Family trip to Chinese restaurant for Budding Teenager’s recent 12th birthday. On a school night.
First, I rush home from work for obligatory but ill-timed birthday cake; we are, after all, about to embark on a multi-course Oriental feast. But it being six o’clock, we pile into slices of the choccy favourite nevertheless. The kids’ lack of ability to pace themselves on the food front comes direct from their patronage – the hypocrisy in their father trying to limit their intake is not lost on them, either, unfortunately.
We round up the troops, shepherding them into the car while refusing pleas from Challenging Middle (9) to “just get something I’ve forgotten”. Experience tells us that he’ll emerge a full five minutes later with an arsenal of weaponry strapped about his person, wholly inappropriate attire anywhere this side of Helmand province, let alone Tunbridge Wells’ finest Chinese establishment, Honeymoon.
By 7pm we’re attempting to negotiate the menu, which brings with it fresh challenges. In the past, we would likely scan the six-page opus at speed and then reduce the choice to two or three children-friendly options. Now Budding Teenager understandably likes to order for himself. Fine – except we have to explain what everything is, of course, testing our detailed knowledge of Szechuan cuisine to the limit. And then, inevitably Challenging Middle wants to get in on the whole independence act.
The menu is verbally worked through from dim sum to beef in black bean sauce, before he settles on chicken chow mein, of all things (“it’s got noodles!”) Ordering follows at haste, with tension about how late it is already beginning to seep in.
And the food is good: birthday boy and Indulged Youngest (7) tuck in with gusto, their parents with relief/surprise at the quality of the food. Crispy duck pancake techniques are taught, pork balls dipped, wontons tried for the first time. Challenging Middle determines early on that he doesn’t like anything, and is holding out for his fabled chow mein.

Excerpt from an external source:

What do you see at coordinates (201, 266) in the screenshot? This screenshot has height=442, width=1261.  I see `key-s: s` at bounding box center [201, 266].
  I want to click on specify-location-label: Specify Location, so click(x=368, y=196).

Entertainment in the form of the ‘lazy Susan’ (the authentic Chinese term, I believe) in the middle of the table, a charming chef who doubles as an artist, and even the odd bit of semi-civilised conversation sees us pretty much through without further incident.
Then, just as we’re about to leave, the staff discover it is Budding Teenager’s birthday and offer us some free puds. We’re all full, it’s late and the younger siblings are beginning to demonstrate classic ‘over-tired’ symptoms (irritating, over-reactive). But it seems churlish not to. Cue a seemingly interminable wait during which the adults start demonstrating classic ‘over-tired’ symptoms (irritable, over-reactive).
There follows a surreal final scene: the ‘special’ dessert emerges complete with candles, while a recorded version of Happy Birthday is played through the restaurant’s speaker system. But it’s an odd faux Chinese rendition in a squeaky falsetto, which goes on and on and on… and on some more. Each time it pauses, we – and the other diners somehow obliged to sing along at what is pushing 9pm by now – sigh with relief that it’s all over. But then it kicks off again for yet another excruciating round.
The upside is that we all end the experience in fits of giggles.
Why have a relaxed two-course family supper at home when you can have a by turns stressful, tasty, funny, educational, surreal and ultimately hysterical meal at considerable expense elsewhere? Wouldn’t change it for all the noodles in Tunbridge Wells.